[[ Exercise material, beginning ]]

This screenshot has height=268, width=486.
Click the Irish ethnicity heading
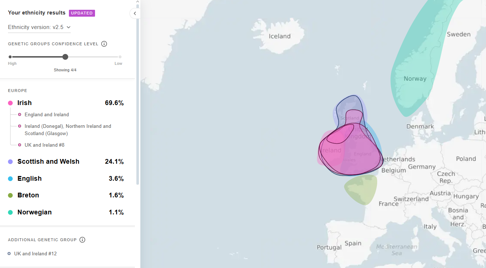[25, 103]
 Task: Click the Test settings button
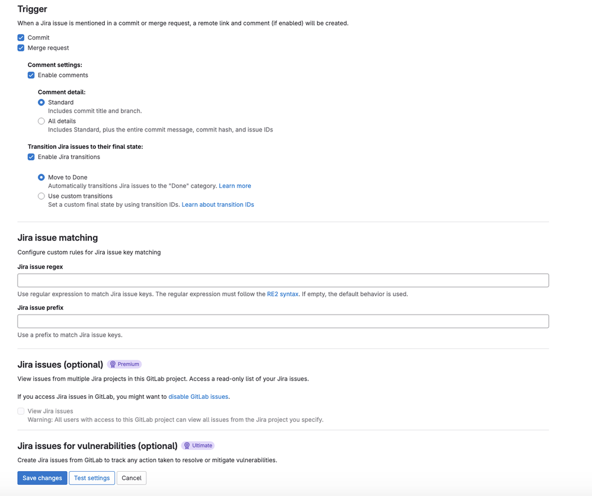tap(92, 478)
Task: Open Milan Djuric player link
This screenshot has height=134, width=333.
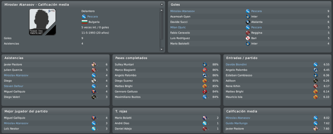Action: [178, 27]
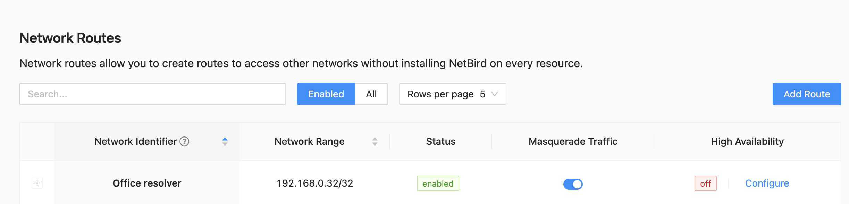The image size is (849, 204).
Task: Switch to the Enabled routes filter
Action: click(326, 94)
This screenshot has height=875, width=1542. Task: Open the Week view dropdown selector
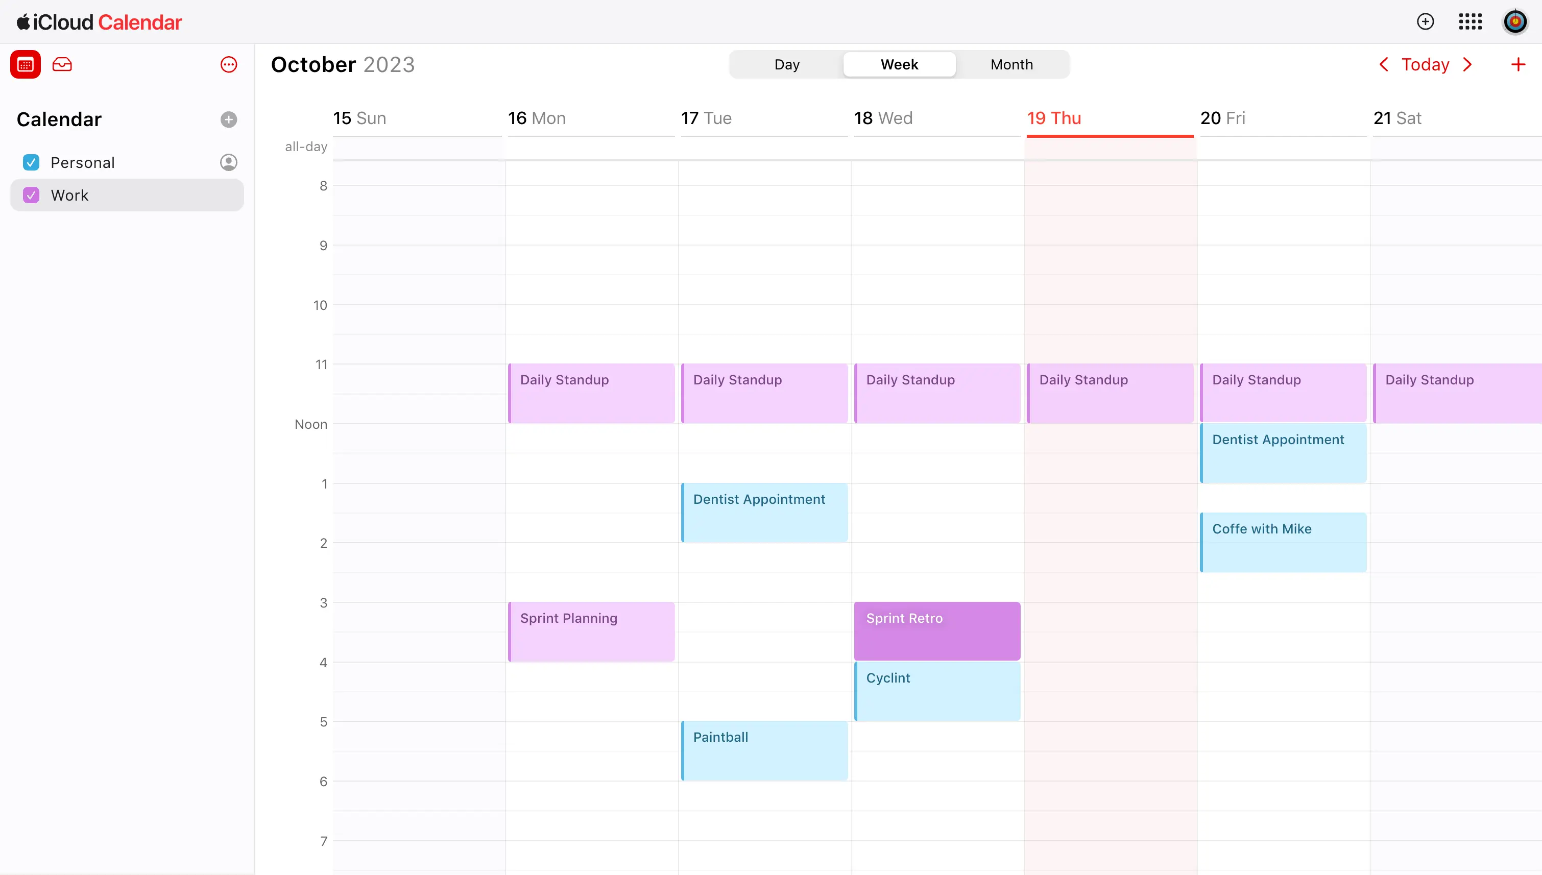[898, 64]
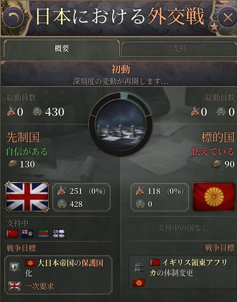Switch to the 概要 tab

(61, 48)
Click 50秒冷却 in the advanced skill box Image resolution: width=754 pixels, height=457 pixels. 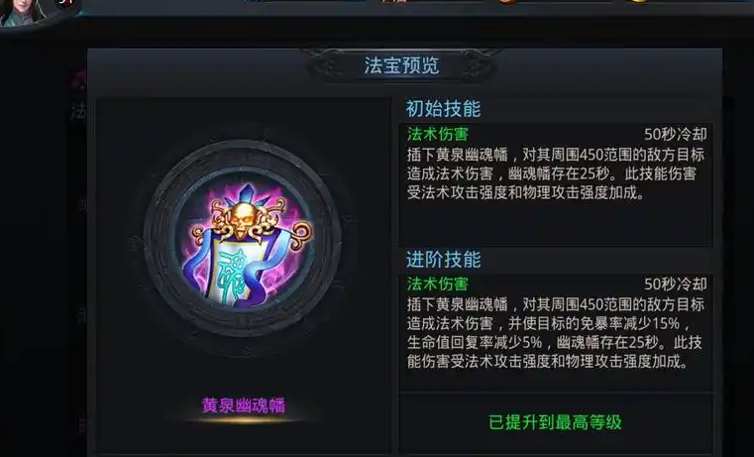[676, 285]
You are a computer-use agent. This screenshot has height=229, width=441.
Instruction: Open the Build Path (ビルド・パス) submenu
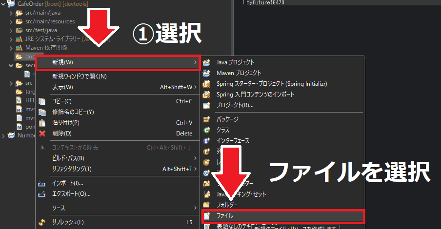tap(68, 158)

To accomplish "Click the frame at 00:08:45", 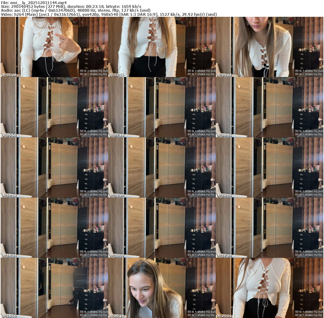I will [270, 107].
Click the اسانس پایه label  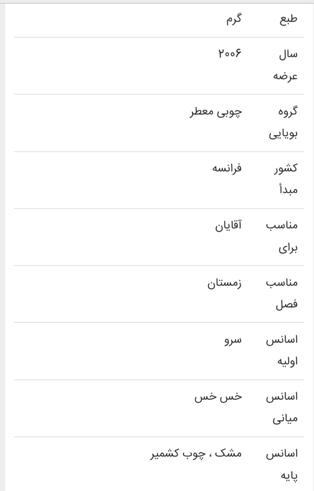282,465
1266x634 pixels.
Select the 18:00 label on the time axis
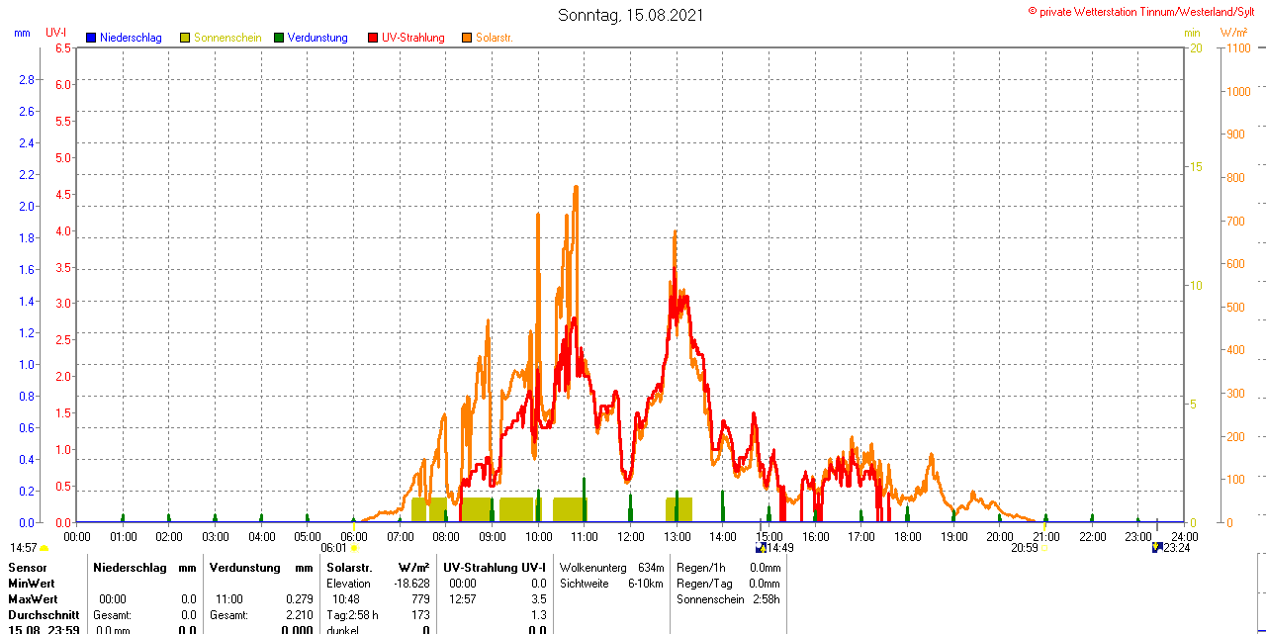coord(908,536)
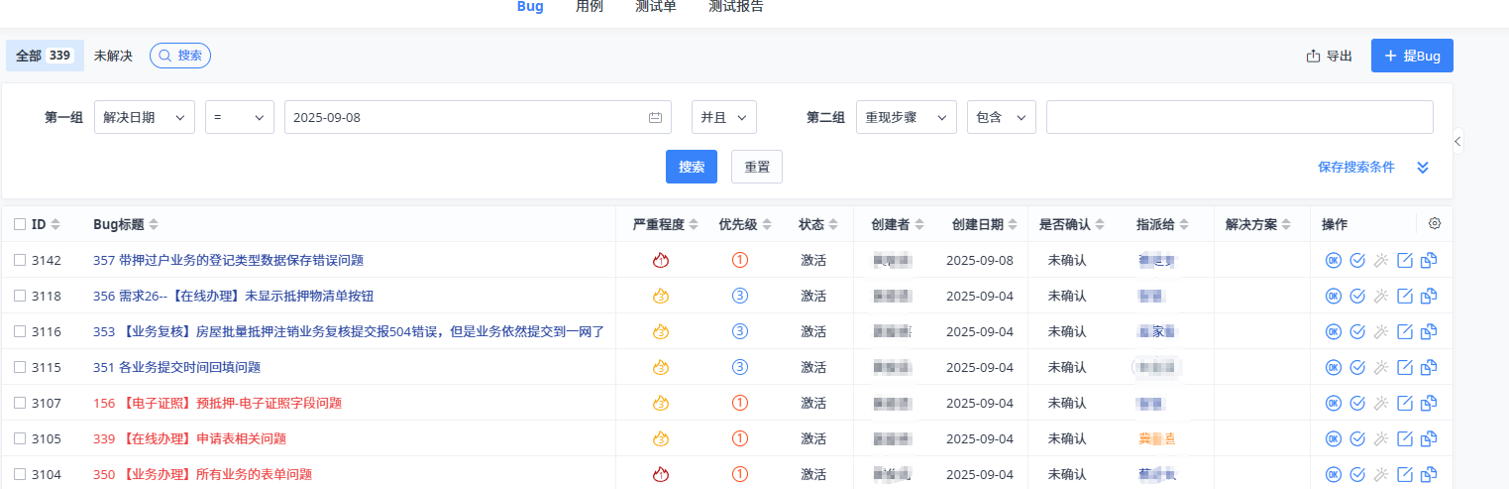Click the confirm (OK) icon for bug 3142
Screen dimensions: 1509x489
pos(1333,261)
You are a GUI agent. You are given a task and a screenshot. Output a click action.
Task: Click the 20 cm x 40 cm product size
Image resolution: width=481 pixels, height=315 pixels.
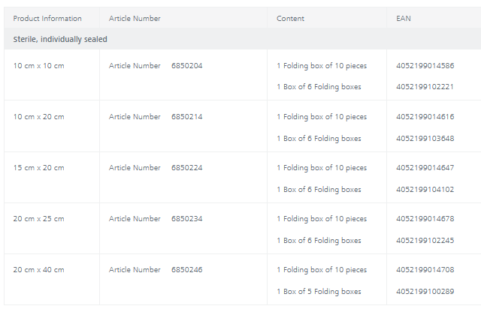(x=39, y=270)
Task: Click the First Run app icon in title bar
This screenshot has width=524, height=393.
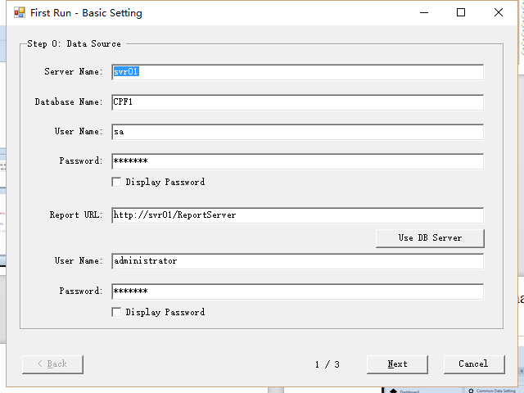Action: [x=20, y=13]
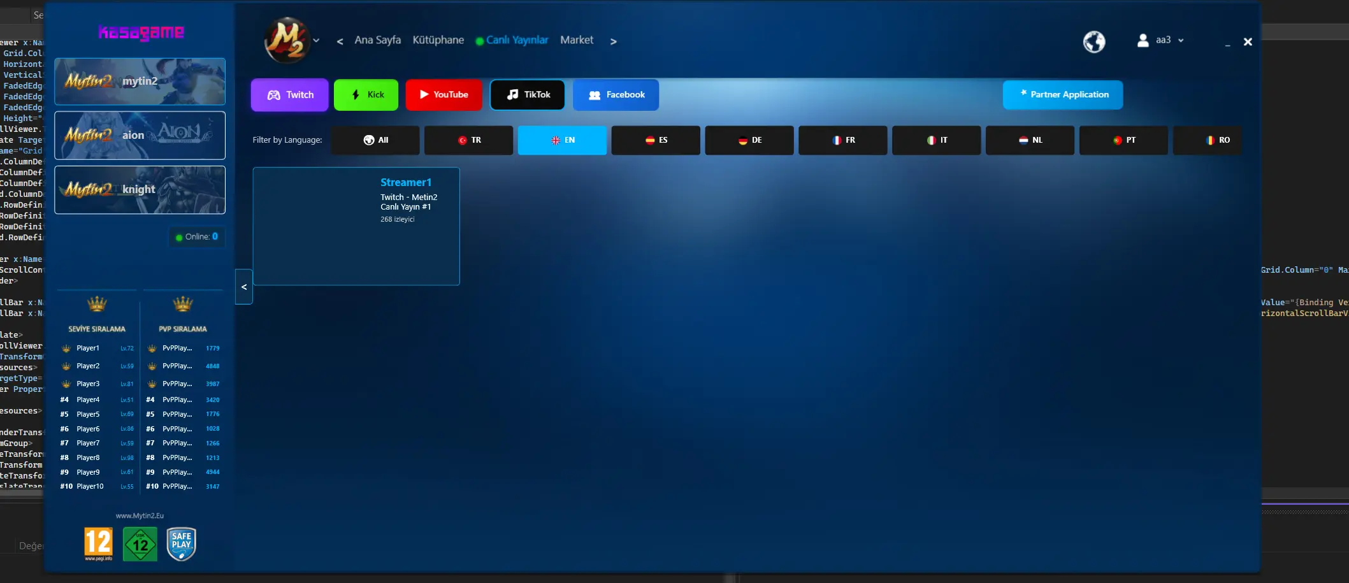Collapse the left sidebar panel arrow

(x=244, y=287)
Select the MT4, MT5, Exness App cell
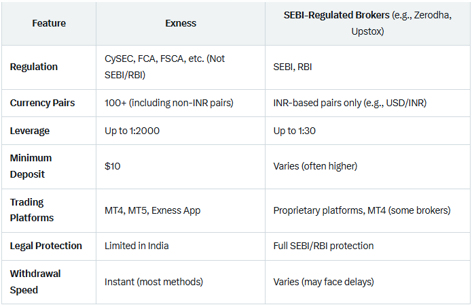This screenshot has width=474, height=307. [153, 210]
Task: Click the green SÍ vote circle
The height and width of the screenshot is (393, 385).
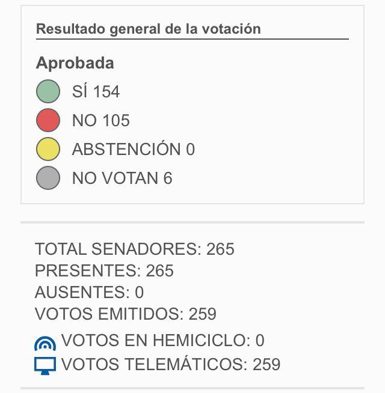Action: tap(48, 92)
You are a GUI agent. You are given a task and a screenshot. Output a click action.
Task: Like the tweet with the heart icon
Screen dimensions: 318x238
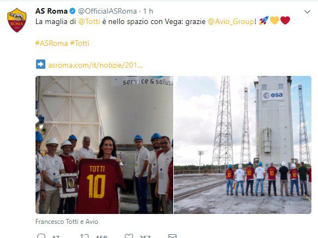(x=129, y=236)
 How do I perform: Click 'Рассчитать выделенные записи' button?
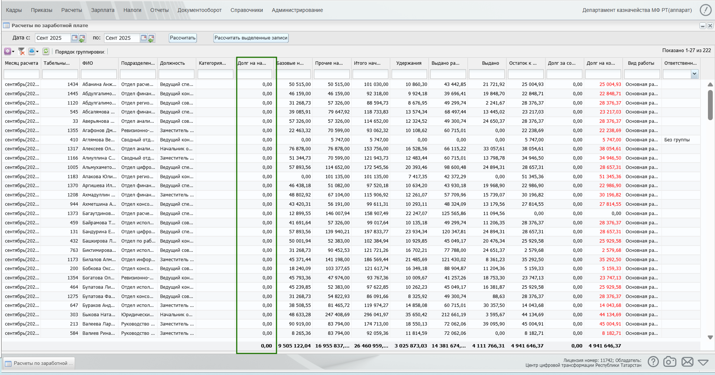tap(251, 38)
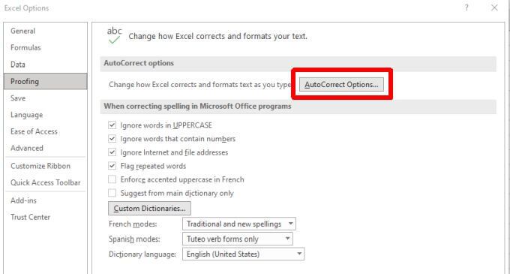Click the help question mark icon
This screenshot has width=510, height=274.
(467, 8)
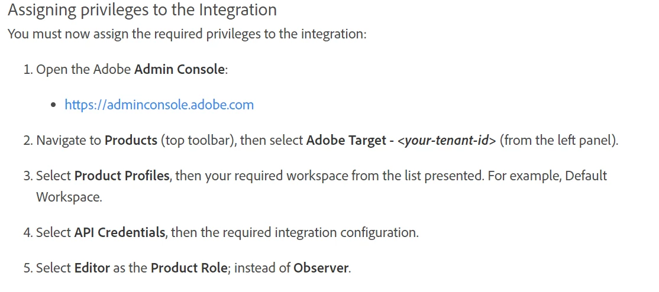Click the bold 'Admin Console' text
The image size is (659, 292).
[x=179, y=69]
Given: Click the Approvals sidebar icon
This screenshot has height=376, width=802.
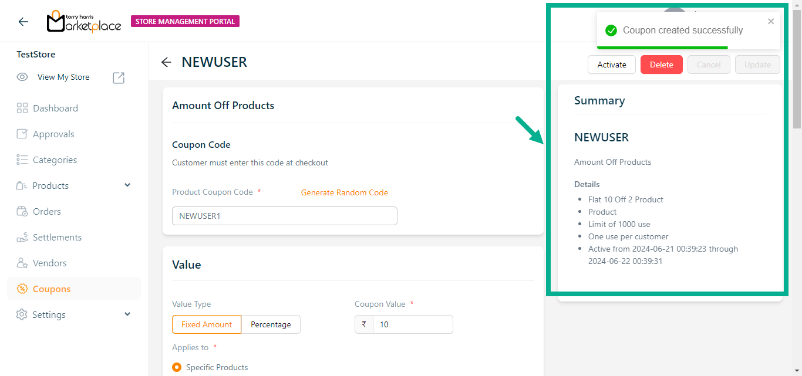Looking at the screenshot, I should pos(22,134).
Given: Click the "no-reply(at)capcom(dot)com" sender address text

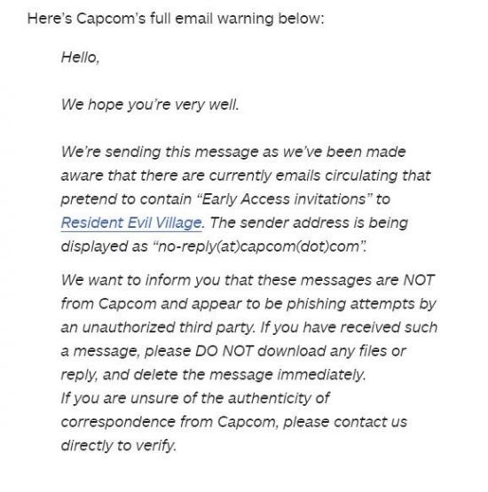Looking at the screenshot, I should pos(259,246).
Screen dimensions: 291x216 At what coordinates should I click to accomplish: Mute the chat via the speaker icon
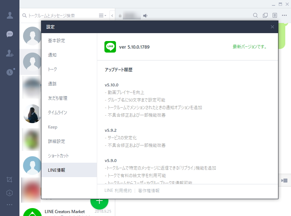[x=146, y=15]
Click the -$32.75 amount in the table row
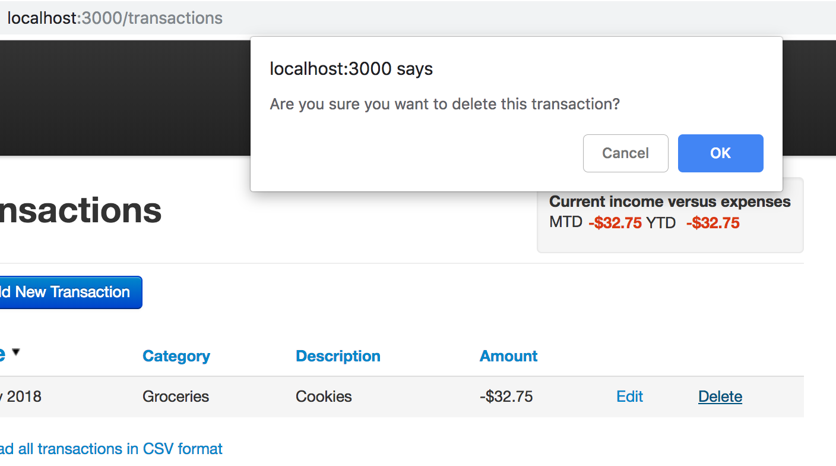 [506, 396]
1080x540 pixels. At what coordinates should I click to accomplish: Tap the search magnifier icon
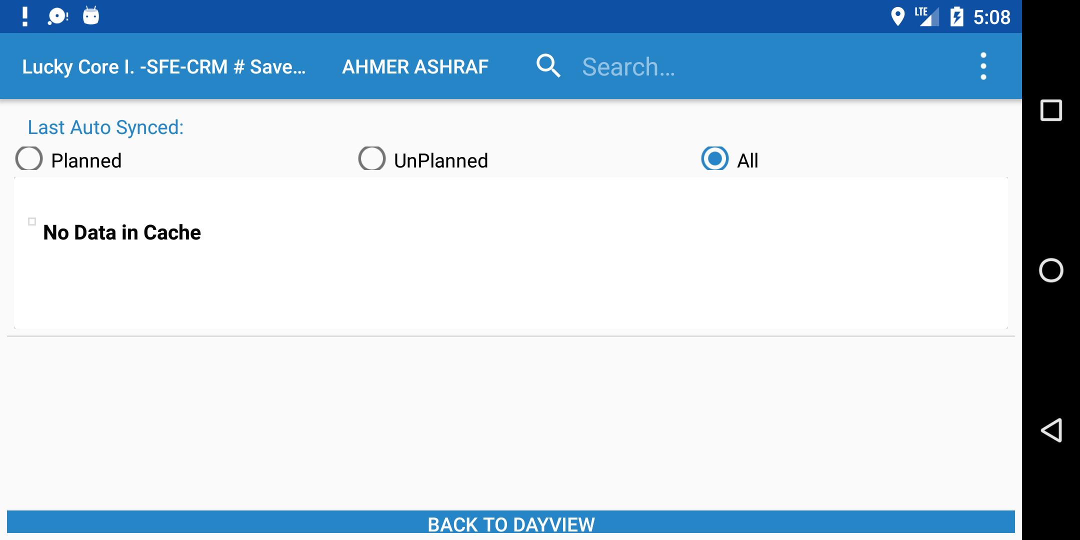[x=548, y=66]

[[ Exercise material, end ]]

Problem:
Pictures are not part of the copy. Extract exactly the lines from the line containing "Screen dimensions: 291x216" through the final line of the entries above, both included.

Solution to the problem:
Screen dimensions: 291x216 At what coordinates should I click to accomplish: Mute the chat via the speaker icon
[x=146, y=15]
Click the -$32.75 amount in the table row
 [506, 396]
1080x540 pixels. At what coordinates should I click to accomplish: Tap the search magnifier icon
[x=548, y=66]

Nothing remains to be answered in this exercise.